The weekend Catsimatidis was referring to is the one of June 26, when Giuliani, who served as New York City mayor for much of the 1990s, was appearing at a campaign event inside a Staten Island ShopRite with his son, Andrew, who was running for governor at the time.
During the event, one of the supermarket’s employees patted Giuliani on the back and allegedly said: “What’s up, scumbag?”
That man, Daniel Gill, was arrested and spent a night in jail after the former mayor and confidante of President Donald Trump claimed that Gill “hit me to knock me down.”
Days later, Adams called out Giuliani for the accusation, citing a video of the incident which shows clearly that the pat to the former mayor’s back involved very little force.
On Thursday, Adams said he spoke to Staten Island District Attorney Michael McMahon about the incident.
“It was unfair for a New Yorker to spend 24 hours in jail for an offense that he did not commit,” Adams said Thursday of Gill. “And I communicated that with the district attorney ... a pat on the back is not an assault.”

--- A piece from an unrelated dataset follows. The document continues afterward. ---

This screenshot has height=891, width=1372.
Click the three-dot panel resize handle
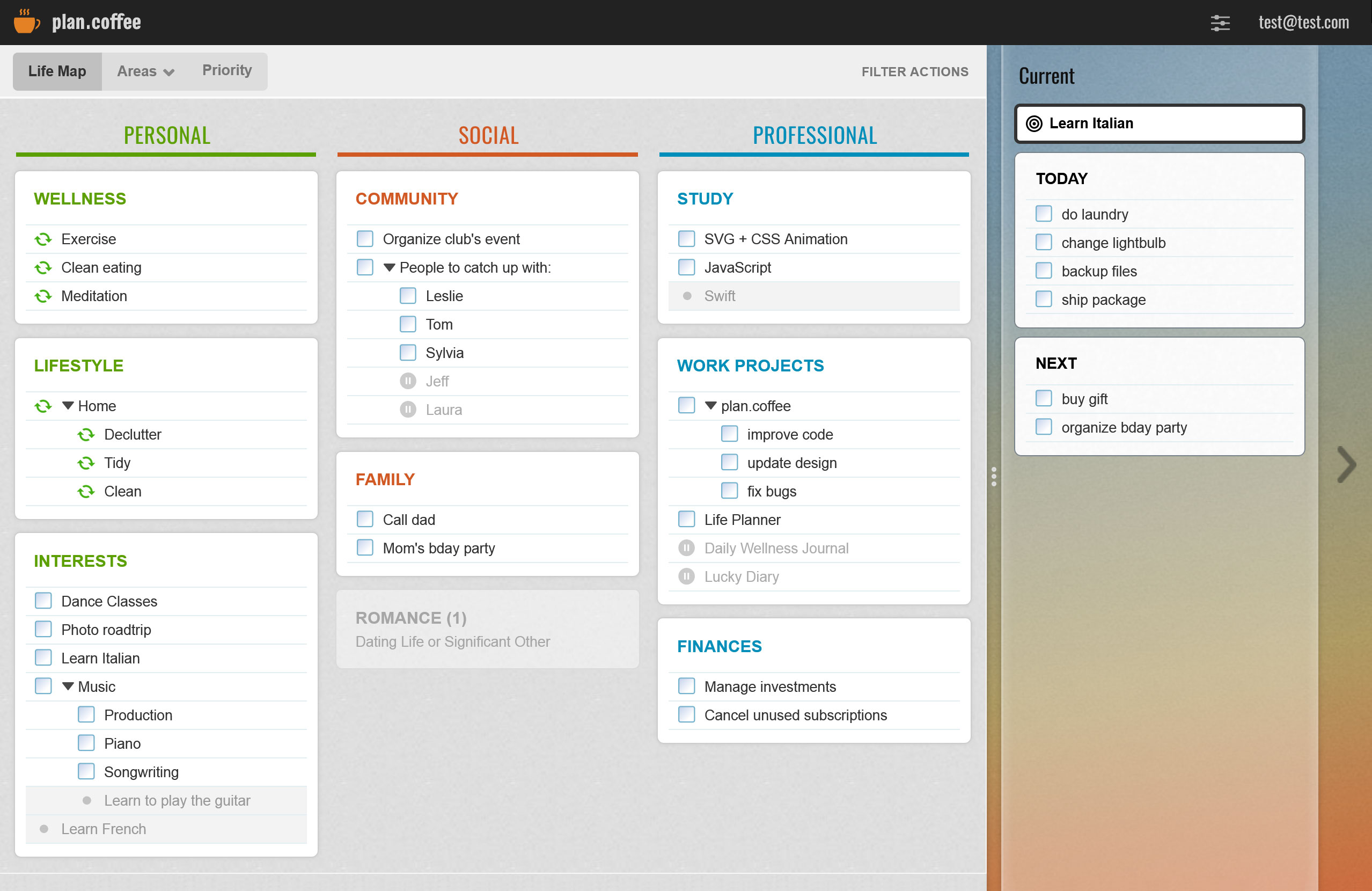tap(994, 476)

But on Friday, Catsimatidis suggested the force of the pat to Giuliani’s back was essentially irrelevant given his state of health.
“No matter how hard that person hit him in the back, he felt it because of his health problems,” Catsimatidis said.

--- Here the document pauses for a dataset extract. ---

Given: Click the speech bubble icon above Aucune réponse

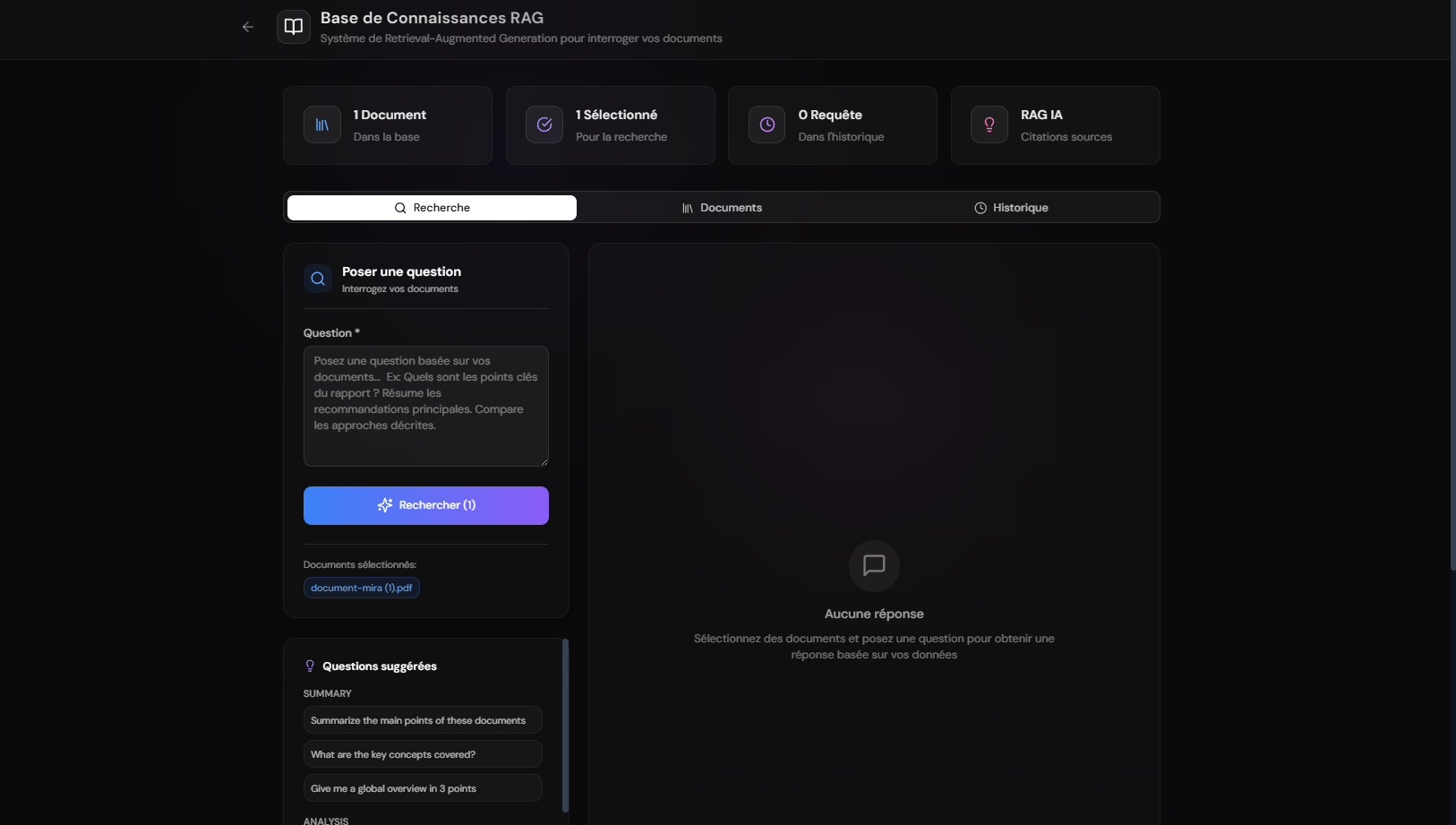Looking at the screenshot, I should click(x=874, y=565).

In response, Adams acknowledged “that’s quite possible,” but he wouldn’t let the issue slide and stuck to the point he’s been making for more than a week now: “his articulation of what happened was far different from that video.”
“That is the issue,” he said. “To have a New Yorker who did not commit a crime and spent 24 hours in jail based on an articulation of an assault is troubling to me and that is what I wanted to make clear.”